The Partners will be entitled to receive a 9% cumulative, non-compounding
preferred return (the "preferred return") based on their Preferred Partnership
Capital, as defined, commencing from the closing of the construction loan.

Pursuant to the partnership agreement, the Partners have agreed that the land
contributed by BPI will have a stated value of $15,246,000. Upon contribution,
BPI's Preferred Partnership Capital, as defined, will include a portion of that
amount until such time that Note B is refinanced, plus the full amount of any
other capital contributions. Upon refinancing of Note B, BPI's Preferred
Partnership Capital will include the total stated value of the land, plus the
full amount of any other capital contributions.

BT Partnership has Preferred Partnership Capital equal to its capital
contributions.

As of December 31, 1999, preferred returns due to BPI and BT Partnership were
$100,919 and $63,557, respectively. Payment of these returns is contingent upon
the Partnership having cash from future construction loan proceeds or from
operating cash flow.

The Partners, from time to time and as outlined in the Partnership agreement,
make advances to the Partnership for construction costs, real estate taxes and
other direct and indirect development costs of the Project. These costs are
reimbursable to the Partners and are included in advances payable to partners in
the accompanying balance sheets as of December 31, 1999 and 1998. Repayment of
these costs is to be made out of future loan proceeds or operating cash flows.
There is no stated maturity on these advances. These advances bear interest at
prime.

6.         FUTURE MINIMUM LEASE RECEIPTS:
           ------------------------------

At December 31, 1999 the Partnership was the lessor in a 20 year lease accounted
for as an operating lease related to the portion of the Project placed in
service. This lease agreement accounted for all revenues earned in 1999. The
Partnership also has entered into a second 20 year operating lease with a tenant
which will begin in June 2000. At December 31, 1999, minimum lease receipts for
the next five years under noncancelable leases were $1,938,255 for 2000, and
$2,407,005 for each of the next four years.

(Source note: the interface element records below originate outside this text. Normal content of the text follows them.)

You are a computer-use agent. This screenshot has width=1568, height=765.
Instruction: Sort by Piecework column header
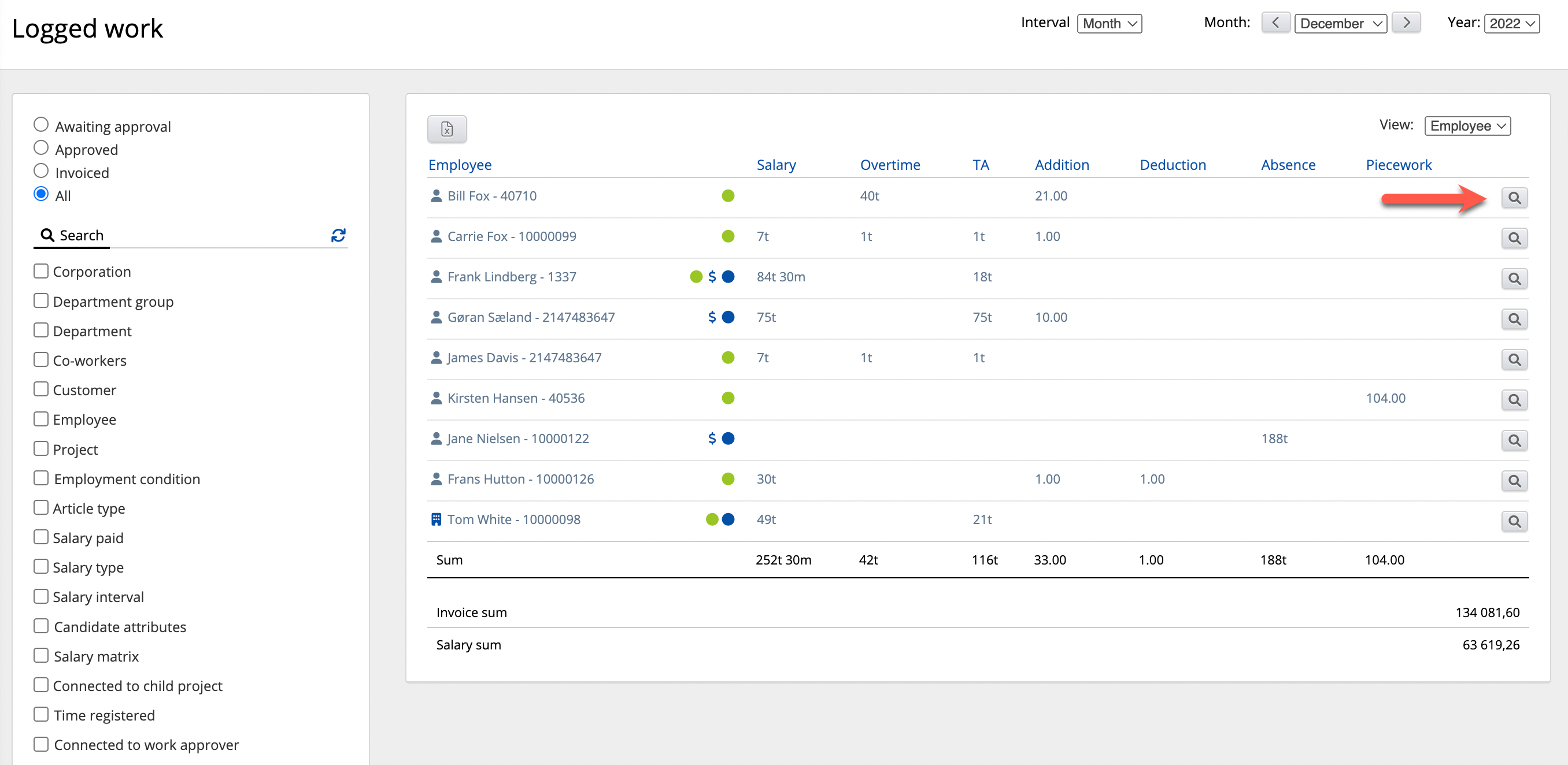[x=1398, y=165]
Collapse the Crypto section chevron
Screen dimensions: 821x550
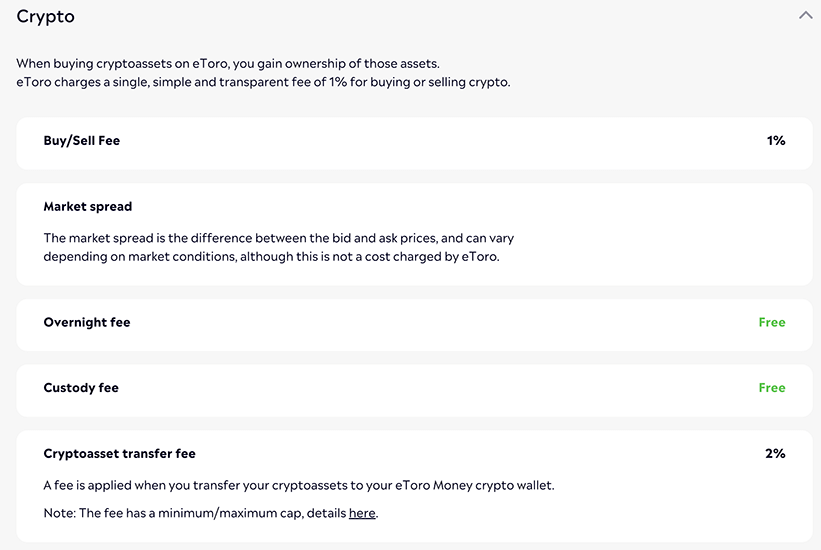coord(805,16)
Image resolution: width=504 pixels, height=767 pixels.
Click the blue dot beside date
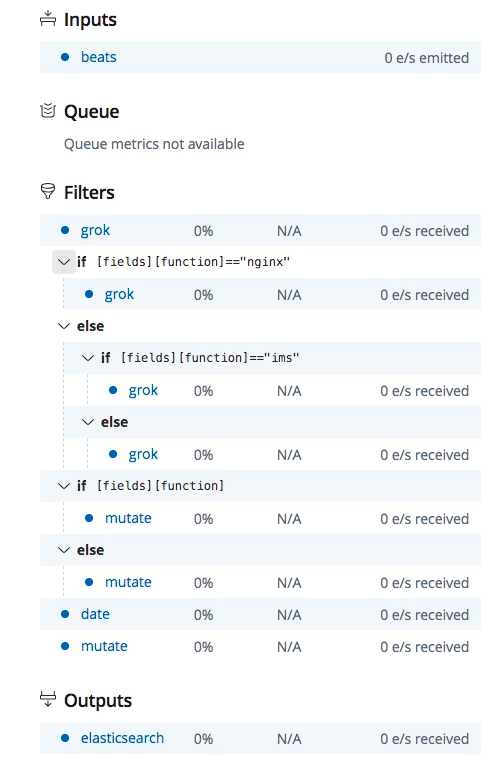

The partnership has entered into other operating leases for space currently
under construction. Payments under these leases are contingent upon, among other
things, completion of construction of leasable space in the Project.


                                       9
<PAGE>
7.         COMMITMENTS AND CONTINGENCIES:
           ------------------------------

The Partnership is currently involved in litigation related to copyright
violations with respect to the name of the Project. The litigation is still in
the early stages and at this time the possible outcome is not known. Management
believes that while the ultimate outcome of this matter cannot be reasonably
estimated at this time, this litigation will not have a material adverse effect
on the business, financial position or results of operations of the Partnership.